• Exercise description: I need the lines below from the one with "has height=1568, width=723." down to the one with "1568x637 pixels." reproduced exactly, both ends included, and nothing else.

• Records for this exercise:

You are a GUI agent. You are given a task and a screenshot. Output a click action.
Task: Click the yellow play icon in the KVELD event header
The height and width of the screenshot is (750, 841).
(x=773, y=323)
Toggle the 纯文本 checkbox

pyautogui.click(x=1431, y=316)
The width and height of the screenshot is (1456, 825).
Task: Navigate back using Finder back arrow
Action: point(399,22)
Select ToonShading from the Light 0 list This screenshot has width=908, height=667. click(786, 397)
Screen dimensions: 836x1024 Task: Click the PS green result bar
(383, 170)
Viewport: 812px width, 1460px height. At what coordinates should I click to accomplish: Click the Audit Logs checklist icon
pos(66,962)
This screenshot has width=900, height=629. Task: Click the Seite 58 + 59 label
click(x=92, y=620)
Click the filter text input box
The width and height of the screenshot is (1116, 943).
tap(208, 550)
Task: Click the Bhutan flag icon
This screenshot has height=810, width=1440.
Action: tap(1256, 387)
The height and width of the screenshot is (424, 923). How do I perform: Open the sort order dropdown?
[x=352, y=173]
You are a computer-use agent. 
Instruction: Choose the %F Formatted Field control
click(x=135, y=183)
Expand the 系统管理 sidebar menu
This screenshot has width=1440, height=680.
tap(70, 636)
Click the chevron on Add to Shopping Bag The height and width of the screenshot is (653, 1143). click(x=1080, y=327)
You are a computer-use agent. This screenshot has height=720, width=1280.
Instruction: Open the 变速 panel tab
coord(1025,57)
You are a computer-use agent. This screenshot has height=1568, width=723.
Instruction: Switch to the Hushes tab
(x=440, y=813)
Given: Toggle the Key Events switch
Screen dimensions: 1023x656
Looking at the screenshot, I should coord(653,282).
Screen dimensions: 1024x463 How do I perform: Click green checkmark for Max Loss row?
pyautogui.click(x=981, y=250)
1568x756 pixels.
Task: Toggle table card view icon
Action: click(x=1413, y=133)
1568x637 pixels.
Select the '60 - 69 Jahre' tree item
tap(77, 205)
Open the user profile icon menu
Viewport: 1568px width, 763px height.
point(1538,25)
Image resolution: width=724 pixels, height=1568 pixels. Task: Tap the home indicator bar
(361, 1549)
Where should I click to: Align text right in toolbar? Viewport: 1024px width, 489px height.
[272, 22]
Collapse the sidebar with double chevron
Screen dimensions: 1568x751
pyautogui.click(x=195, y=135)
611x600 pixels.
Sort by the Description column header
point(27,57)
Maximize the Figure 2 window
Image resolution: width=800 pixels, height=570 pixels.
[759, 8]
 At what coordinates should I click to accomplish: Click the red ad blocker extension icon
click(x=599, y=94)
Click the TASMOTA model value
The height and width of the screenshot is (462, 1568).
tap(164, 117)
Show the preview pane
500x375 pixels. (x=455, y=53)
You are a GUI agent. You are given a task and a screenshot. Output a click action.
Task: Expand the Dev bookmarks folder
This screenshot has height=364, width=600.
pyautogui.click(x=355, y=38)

• Answer box:
You are a computer-use agent. This screenshot has height=1568, width=723.
Instruction: Switch to the Hushes tab
(x=440, y=813)
Given: Toggle the Key Events switch
Screen dimensions: 1023x656
Looking at the screenshot, I should coord(653,282).
Screen dimensions: 1024x463 How do I perform: Click green checkmark for Max Loss row?
pyautogui.click(x=981, y=250)
1568x756 pixels.
Task: Toggle table card view icon
Action: click(x=1413, y=133)
1568x637 pixels.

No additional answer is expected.